Scott Wells spooled out the hammer-ons while Geoff Bucknam cranked the three chords of “Free Energy” (the song), and… was that cowbell? Orphans began trickling in from the storm. The band was into escape-from-ennui anthem “Dream City,” “Bang Pop,” and the funky white boogie of “Something in Common.”
Sprangers was exulting “I had a muthafuckin’ smoked meat sandwich at Schwartz’s!” — a can’t-lose local reference — and as Wells tossed and pretty much caught his axe in the cramped space, the whole was effortlessly, Americanly appealing.

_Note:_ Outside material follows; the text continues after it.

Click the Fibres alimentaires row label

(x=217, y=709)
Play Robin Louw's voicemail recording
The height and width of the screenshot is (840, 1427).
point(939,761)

“There was a point there in rock’n’roll when staring at your shoes was necessary, I guess,” Bucknam said after the set. “We take energetic performance as the starting point.”
Next came Foxy Shazam, a band that took Meat Loaf’s bombast not as excess but as baseline. The feather boa to Free Energy’s Chucks, Foxy Shazam pumped the louche glam into van-mural soul, with Nally in jet-black Prince Valiant and Freddie moustache (available for sale at the merch table as “The Eric”, no joke) preaching the gospel.
“What a goofy little venue. I love it!” Nally gushed in his helium speaking voice. But singing… As his Cincy freaks rolled out the Bruce-in-a-whorehouse testifying of Oh Lord, Nally soared into the chorus, his pennyloafers in the air while he belted it from a headstand.
Nor was that his only Ritalin moment.
He danced with a potted plant, then drank out of someone’s shoe during “Connect Me.” He demanded cigarettes from the crowd, lit four at once — and ate them.
“Do you like… Janis?” he asked the crowd. Cheers. “Do you like the Doors? Simon & Garfunkel?” More cheers. “Well that shit sucks, here’s a Misfit song for ya!” They tore the cover off “Hybrid Moments,” while Nally worked his Prince mic-stand moves.
A closing a capella version of “Evil Thoughts” sent the crowd buzzing back into the rain with their asses spanked, feeling a crazy little thing called love.